EXERCISE OBJECTIVE -> Starting at the line containing "Cozy Aquini to Dress (462, 1757)" and ending at the line containing "Ballen (771, 279)", rewrite those lines with "Puzzels" swapped for "Puzzles" and everything else left unchanged.

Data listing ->

- - - - - - -

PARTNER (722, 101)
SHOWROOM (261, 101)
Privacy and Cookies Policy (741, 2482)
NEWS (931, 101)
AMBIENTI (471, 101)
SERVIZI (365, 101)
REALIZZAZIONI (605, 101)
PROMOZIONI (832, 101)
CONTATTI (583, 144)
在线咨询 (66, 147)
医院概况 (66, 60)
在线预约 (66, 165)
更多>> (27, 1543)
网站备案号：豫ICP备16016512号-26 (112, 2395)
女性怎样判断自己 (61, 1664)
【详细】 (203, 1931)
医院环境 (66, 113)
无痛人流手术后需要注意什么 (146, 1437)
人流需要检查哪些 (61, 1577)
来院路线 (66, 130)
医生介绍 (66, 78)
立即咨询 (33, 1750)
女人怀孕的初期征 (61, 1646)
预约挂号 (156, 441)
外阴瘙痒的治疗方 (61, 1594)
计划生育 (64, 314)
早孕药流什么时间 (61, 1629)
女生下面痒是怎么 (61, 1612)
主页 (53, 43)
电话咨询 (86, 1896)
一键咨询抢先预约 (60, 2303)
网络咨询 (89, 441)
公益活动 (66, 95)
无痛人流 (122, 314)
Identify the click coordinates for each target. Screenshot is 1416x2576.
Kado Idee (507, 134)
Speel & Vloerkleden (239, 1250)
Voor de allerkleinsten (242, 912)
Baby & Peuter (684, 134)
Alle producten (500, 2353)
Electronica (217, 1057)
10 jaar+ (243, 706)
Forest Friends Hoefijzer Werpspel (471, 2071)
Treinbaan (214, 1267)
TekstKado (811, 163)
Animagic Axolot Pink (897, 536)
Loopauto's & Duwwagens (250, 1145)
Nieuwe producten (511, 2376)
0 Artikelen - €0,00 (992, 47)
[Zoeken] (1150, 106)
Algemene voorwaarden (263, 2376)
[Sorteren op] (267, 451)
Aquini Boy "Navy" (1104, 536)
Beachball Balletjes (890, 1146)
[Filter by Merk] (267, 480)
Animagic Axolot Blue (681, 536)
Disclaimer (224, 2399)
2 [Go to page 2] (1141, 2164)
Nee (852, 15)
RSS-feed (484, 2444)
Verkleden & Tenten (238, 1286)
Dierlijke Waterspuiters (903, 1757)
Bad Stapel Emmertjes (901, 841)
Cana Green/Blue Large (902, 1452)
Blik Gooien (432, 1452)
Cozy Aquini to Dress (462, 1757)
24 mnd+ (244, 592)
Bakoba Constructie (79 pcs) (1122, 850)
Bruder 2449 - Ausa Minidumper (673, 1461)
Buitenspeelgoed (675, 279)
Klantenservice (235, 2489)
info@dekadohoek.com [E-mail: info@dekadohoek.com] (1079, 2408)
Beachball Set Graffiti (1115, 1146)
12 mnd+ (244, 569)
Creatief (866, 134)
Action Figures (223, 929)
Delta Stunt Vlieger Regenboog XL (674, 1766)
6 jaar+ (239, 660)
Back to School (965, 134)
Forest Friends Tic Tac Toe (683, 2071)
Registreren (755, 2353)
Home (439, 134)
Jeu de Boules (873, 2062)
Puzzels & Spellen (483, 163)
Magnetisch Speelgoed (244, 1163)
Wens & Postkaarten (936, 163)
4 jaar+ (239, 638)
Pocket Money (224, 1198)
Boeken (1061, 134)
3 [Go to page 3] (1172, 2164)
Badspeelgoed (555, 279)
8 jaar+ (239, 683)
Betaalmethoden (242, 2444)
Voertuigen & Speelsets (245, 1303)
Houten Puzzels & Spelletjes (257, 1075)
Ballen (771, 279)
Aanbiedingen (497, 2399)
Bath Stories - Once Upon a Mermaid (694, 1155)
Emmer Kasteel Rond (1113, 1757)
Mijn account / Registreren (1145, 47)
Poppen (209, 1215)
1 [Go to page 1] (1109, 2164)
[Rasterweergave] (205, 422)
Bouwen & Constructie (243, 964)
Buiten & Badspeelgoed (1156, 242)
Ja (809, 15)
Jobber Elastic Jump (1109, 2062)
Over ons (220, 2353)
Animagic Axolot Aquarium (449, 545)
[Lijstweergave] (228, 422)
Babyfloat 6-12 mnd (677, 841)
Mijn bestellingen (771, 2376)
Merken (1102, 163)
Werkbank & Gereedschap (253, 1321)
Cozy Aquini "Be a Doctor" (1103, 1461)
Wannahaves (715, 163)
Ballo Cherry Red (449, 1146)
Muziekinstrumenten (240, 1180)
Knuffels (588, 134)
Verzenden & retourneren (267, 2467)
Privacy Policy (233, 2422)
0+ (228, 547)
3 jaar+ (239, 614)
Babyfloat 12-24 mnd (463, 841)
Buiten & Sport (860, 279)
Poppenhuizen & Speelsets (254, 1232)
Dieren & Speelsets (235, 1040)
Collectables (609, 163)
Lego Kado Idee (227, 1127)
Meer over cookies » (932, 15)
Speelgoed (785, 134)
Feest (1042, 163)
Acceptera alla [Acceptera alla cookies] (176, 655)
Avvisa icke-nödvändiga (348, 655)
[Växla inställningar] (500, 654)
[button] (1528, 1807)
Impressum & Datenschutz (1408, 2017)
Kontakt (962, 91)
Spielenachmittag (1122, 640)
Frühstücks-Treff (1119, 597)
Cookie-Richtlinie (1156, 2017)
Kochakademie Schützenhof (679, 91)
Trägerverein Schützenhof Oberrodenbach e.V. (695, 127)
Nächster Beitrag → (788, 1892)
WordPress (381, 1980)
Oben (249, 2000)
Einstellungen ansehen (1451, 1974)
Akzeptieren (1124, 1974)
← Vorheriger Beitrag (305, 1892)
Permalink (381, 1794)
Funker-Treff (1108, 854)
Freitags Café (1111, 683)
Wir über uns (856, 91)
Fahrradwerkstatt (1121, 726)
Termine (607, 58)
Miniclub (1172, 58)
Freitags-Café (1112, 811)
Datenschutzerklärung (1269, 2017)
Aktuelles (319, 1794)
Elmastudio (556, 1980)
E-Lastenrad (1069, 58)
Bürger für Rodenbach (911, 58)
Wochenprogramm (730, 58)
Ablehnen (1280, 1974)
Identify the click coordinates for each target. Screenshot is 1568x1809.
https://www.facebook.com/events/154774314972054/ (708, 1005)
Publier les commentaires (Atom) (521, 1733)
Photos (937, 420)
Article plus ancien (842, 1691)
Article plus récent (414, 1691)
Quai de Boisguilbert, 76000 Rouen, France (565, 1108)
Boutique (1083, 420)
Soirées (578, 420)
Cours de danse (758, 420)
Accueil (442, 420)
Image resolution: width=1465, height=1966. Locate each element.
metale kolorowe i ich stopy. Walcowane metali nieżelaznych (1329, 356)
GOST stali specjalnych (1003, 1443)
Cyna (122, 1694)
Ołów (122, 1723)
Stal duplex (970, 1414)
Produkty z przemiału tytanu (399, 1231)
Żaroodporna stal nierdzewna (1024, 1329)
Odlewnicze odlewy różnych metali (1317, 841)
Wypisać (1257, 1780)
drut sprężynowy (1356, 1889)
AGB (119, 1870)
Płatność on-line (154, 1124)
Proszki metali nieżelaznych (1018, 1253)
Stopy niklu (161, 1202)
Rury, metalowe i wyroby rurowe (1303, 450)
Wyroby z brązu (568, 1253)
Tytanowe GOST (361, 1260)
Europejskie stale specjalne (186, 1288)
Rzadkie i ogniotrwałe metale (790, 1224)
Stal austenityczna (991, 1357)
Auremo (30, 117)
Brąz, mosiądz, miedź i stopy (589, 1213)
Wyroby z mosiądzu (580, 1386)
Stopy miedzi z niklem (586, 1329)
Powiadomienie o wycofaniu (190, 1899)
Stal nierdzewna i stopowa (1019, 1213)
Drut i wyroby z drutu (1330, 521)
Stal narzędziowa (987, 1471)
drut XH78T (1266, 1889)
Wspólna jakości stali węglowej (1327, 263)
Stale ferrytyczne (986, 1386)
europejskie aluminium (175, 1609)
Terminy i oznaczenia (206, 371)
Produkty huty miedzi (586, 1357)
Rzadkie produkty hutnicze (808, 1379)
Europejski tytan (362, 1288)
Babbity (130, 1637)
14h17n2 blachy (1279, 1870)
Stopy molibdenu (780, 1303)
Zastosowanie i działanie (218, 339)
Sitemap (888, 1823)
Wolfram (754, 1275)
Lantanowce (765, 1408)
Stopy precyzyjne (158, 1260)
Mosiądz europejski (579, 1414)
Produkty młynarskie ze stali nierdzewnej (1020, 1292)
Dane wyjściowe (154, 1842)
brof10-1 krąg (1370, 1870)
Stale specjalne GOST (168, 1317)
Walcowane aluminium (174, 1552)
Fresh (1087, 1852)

- - - - - - -

EXERCISE RESULT ->
Cozy Aquini to Dress (462, 1757)
24 mnd+ (244, 592)
Bakoba Constructie (79 pcs) (1122, 850)
Bruder 2449 - Ausa Minidumper (673, 1461)
Buitenspeelgoed (675, 279)
Klantenservice (235, 2489)
info@dekadohoek.com [E-mail: info@dekadohoek.com] (1079, 2408)
Beachball Set Graffiti (1115, 1146)
12 mnd+ (244, 569)
Creatief (866, 134)
Action Figures (223, 929)
Delta Stunt Vlieger Regenboog XL (674, 1766)
6 jaar+ (239, 660)
Back to School (965, 134)
Forest Friends Tic Tac Toe (683, 2071)
Registreren (755, 2353)
Home (439, 134)
Jeu de Boules (873, 2062)
Puzzles & Spellen (483, 163)
Magnetisch Speelgoed (244, 1163)
Wens & Postkaarten (936, 163)
4 jaar+ (239, 638)
Pocket Money (224, 1198)
Boeken (1061, 134)
3 [Go to page 3] (1172, 2164)
Badspeelgoed (555, 279)
8 jaar+ (239, 683)
Betaalmethoden (242, 2444)
Voertuigen & Speelsets (245, 1303)
Houten Puzzles & Spelletjes (257, 1075)
Ballen (771, 279)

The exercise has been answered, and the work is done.